The Python environment was pre-installed by a PhD student (Yifan) in /expanse/lustre/projects/csb176/yifanq/share-env/pytorch-env. Using this shared environment reduces the storage space usage.
git clone https://github.com/Qiaoyf96/Expanse-Instruction.git
There are two files fetched in this "Expanse-Instruction" directory: .bashrc and example.py. You may get them from here (bashrc.txt is the same as .bashrc).
cd Expanse-Instruction
source .bashrc
You can use the following Conda activation command (I have not verified yet)
conda activate /expanse/lustre/projects/csb176/yifanq/share-env/pytorch-env
Or you can use the following method (I have verified)
mkdir ~/.conda
cd ~/.conda
mkdir envs
cd envs
ln -s /expanse/lustre/projects/csb176/yifanq/share-env/pytorch-env .
echo "echo $HOME/.conda/envs/pytorch-env" >> ~/.conda/envs/environments.txt
Then activate conda environment:
conda activate pytorch-env
srun --pty --nodes=1 --ntasks-per-node=1 -p gpu-shared --gpus=1 -t 00:05:00 -A csb175 python example.py
Expected output: Click here.
Notice you can also submit a Python job using sbatch.
The above process loads and produces about 66MB of temporary data space under "data" sub-directory.
srun --pty --nodes=1 --ntasks-per-node=1 -p shared -t 00:10:00 -A csb175 /bin/bash
python
>>> from pyserini.search import SimpleSearcher
searcher = SimpleSearcher.from_prebuilt_index('robust04')

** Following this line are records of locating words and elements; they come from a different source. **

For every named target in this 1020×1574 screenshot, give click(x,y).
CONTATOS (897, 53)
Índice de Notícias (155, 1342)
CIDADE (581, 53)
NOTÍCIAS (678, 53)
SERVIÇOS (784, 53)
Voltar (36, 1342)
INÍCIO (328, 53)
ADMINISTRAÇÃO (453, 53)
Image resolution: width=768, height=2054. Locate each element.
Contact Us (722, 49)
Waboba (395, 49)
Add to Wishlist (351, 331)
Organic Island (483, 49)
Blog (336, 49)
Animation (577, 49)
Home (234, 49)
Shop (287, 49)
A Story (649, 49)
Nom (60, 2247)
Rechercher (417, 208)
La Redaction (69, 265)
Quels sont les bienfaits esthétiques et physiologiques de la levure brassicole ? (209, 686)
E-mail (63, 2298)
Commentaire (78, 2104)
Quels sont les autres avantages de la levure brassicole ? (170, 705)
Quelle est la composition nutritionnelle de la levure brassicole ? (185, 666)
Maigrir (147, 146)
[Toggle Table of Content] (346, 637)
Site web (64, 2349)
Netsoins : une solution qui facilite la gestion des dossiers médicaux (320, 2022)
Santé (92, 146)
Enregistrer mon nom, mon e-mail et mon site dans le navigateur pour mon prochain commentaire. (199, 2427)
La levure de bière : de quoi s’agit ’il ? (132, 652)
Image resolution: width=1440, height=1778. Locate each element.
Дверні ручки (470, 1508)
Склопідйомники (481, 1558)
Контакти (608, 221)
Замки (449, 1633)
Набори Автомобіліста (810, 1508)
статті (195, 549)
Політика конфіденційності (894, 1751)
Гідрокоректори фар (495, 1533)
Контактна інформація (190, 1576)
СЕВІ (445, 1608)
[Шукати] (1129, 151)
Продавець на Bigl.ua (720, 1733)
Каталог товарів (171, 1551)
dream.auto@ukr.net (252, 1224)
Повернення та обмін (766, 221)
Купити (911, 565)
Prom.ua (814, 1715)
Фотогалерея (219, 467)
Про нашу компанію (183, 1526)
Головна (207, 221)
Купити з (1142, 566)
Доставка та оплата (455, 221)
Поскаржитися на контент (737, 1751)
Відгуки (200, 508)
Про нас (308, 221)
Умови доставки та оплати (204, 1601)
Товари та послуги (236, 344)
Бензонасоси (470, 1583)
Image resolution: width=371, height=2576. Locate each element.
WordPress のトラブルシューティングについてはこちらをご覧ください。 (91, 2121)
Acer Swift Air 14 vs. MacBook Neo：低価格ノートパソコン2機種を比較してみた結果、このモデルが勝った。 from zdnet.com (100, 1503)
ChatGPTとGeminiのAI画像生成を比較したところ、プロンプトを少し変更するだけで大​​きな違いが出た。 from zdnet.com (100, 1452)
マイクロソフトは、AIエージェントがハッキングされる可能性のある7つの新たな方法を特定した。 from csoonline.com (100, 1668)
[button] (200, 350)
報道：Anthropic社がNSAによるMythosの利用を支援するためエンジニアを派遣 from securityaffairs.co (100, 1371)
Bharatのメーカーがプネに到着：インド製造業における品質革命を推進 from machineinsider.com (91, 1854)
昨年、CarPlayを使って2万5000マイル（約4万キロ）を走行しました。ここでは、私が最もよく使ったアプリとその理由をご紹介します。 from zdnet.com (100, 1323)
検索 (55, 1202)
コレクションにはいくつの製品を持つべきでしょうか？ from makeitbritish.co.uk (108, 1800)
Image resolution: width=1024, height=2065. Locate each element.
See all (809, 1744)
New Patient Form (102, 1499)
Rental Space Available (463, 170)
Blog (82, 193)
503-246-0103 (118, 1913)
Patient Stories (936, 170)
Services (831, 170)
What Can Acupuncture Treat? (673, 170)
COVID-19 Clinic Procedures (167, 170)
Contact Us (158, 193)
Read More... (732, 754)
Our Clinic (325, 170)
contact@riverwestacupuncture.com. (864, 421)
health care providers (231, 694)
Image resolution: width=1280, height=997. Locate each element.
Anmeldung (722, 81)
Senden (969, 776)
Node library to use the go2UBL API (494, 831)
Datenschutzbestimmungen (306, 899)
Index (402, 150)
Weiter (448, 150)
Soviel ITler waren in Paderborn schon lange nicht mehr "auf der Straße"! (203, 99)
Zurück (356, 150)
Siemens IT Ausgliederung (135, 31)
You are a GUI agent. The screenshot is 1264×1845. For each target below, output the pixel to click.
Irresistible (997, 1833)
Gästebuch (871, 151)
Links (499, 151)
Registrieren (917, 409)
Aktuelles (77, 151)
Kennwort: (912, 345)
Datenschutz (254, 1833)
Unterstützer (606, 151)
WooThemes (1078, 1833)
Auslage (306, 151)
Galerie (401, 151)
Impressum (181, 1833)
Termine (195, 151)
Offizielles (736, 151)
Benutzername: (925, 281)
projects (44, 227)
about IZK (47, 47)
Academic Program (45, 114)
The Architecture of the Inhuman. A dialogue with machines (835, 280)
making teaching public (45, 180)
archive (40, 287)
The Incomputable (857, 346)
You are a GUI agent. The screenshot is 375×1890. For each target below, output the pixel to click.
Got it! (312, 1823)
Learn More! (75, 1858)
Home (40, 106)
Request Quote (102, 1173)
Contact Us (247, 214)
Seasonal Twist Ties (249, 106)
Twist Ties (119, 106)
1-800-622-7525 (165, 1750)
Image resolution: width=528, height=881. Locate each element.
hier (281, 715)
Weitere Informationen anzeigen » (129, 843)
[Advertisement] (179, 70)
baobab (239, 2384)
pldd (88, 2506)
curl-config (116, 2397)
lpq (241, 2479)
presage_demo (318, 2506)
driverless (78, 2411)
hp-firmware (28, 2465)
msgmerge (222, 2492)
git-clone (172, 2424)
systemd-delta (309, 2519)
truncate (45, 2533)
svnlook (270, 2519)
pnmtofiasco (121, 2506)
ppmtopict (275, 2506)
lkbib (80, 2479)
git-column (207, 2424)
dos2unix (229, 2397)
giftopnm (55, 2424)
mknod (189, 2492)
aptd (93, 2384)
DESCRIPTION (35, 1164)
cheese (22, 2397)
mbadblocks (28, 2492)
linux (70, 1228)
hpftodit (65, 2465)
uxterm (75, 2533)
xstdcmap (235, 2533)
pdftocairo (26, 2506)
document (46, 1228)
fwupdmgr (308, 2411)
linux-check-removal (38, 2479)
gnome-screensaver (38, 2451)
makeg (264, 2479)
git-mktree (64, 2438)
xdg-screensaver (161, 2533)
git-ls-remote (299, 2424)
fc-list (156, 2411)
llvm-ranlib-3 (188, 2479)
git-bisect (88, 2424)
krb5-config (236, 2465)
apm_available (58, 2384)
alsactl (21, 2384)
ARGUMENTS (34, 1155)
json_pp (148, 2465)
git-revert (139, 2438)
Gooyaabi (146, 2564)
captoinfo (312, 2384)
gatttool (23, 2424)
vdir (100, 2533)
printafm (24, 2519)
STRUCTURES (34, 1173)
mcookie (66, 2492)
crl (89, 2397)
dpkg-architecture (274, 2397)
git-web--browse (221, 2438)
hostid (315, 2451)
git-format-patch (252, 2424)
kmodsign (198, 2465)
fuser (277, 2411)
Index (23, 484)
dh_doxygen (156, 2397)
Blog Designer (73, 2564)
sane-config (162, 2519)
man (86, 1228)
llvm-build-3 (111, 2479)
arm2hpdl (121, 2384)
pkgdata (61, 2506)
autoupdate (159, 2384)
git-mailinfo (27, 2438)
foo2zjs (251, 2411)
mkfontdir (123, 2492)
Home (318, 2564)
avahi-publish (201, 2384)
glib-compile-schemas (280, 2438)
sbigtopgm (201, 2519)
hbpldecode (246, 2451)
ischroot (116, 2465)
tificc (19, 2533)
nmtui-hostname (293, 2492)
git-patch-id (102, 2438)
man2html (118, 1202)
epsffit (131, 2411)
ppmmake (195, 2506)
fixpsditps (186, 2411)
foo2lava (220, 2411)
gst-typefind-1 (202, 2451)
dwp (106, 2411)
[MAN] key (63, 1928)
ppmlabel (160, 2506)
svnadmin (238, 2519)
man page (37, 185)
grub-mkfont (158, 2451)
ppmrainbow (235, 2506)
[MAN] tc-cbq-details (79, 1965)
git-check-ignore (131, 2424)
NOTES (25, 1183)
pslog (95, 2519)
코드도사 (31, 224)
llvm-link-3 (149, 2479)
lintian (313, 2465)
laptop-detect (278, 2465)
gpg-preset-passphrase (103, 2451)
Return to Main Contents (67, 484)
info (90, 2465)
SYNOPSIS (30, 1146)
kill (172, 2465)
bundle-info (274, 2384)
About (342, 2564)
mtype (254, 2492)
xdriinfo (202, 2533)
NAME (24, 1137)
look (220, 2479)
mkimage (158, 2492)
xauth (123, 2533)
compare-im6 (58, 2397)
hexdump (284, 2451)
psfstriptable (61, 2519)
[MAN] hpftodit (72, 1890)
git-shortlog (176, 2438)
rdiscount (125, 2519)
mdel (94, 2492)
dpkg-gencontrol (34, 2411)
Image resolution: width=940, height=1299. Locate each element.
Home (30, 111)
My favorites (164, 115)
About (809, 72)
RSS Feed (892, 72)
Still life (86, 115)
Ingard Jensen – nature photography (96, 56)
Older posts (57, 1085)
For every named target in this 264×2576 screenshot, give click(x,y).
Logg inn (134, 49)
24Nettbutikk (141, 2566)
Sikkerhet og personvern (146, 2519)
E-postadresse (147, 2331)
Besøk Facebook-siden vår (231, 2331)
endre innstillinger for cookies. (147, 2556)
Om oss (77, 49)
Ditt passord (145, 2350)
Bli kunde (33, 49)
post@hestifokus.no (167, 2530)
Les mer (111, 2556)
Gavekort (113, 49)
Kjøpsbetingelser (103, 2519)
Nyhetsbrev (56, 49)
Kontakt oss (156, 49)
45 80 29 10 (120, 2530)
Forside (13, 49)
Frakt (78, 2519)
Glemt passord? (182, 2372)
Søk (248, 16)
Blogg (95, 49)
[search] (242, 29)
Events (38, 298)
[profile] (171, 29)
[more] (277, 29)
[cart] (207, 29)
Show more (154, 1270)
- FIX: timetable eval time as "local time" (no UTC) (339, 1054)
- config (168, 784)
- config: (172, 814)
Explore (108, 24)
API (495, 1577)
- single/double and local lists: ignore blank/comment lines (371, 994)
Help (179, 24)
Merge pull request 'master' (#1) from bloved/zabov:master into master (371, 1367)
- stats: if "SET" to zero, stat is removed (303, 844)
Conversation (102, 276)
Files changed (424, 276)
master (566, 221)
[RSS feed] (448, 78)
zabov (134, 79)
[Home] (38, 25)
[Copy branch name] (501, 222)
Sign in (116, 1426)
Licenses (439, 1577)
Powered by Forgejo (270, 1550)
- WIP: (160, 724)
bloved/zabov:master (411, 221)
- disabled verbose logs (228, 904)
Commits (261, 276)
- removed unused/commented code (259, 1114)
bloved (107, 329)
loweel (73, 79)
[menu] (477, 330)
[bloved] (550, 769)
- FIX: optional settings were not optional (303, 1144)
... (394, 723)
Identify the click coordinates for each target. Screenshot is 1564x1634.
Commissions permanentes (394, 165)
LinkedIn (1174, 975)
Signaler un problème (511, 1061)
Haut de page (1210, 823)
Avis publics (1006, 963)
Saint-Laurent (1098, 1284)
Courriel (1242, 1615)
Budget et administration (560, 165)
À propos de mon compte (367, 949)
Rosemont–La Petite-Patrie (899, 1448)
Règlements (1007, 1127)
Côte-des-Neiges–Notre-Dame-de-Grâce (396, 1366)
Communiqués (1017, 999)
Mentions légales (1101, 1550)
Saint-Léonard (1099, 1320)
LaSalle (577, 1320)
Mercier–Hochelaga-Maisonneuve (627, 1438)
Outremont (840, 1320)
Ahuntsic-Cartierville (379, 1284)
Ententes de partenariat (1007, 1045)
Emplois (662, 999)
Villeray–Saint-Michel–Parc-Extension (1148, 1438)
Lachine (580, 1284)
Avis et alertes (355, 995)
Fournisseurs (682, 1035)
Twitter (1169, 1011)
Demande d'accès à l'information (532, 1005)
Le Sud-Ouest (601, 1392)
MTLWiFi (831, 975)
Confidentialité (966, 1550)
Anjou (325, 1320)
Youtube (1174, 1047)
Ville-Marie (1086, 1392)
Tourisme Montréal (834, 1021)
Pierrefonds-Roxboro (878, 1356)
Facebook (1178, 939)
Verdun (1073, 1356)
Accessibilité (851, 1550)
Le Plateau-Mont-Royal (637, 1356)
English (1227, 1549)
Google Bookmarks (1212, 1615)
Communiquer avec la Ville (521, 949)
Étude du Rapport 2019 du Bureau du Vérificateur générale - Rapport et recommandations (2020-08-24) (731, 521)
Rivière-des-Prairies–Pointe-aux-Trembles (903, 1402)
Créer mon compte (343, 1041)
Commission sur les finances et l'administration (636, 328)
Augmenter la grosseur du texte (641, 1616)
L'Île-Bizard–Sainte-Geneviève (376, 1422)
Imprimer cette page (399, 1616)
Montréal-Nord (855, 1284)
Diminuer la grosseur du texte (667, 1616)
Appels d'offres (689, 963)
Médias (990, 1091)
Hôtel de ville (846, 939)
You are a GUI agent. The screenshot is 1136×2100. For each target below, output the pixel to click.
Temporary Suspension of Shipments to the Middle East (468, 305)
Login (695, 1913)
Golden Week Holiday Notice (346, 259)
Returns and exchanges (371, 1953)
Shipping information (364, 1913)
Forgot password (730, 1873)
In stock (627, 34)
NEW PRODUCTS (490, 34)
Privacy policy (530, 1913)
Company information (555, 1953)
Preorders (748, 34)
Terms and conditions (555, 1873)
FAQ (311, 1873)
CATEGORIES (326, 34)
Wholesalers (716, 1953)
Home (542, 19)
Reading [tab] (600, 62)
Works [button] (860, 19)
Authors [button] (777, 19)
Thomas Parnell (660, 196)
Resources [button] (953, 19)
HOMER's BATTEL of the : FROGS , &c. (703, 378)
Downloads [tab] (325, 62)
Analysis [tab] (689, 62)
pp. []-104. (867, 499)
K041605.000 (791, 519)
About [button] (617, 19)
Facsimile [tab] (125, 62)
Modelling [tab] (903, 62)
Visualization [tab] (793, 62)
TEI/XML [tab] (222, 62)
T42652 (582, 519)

hits = searcher.search('hubble space telescope')
for i in range(0, 10):
print(f'{i+1:2} {hits[i].docid:15} {hits[i].score:.5f}')
Click here for the detailed trace. Notice it may take few minutes to load Pyserini and fetch the Robust04 index remotely from the Pyserini website.
Hidden temporary space used by Pyserini.
Notice that the Robust04 index dataset is loaded during the above test process under .cache of
the home directory. For example, /home/tyang/.cache/pyserini/.
The Robust04 index dataset takes about 2GB space.
If you process and search other datasets pre-processed by Pyserini, the space of
this directory will grow very fast. You can use Linux command "du" to check the space usage.
When appropriate, you should remove this directory or part of that to avoid large wasted temporary space usage.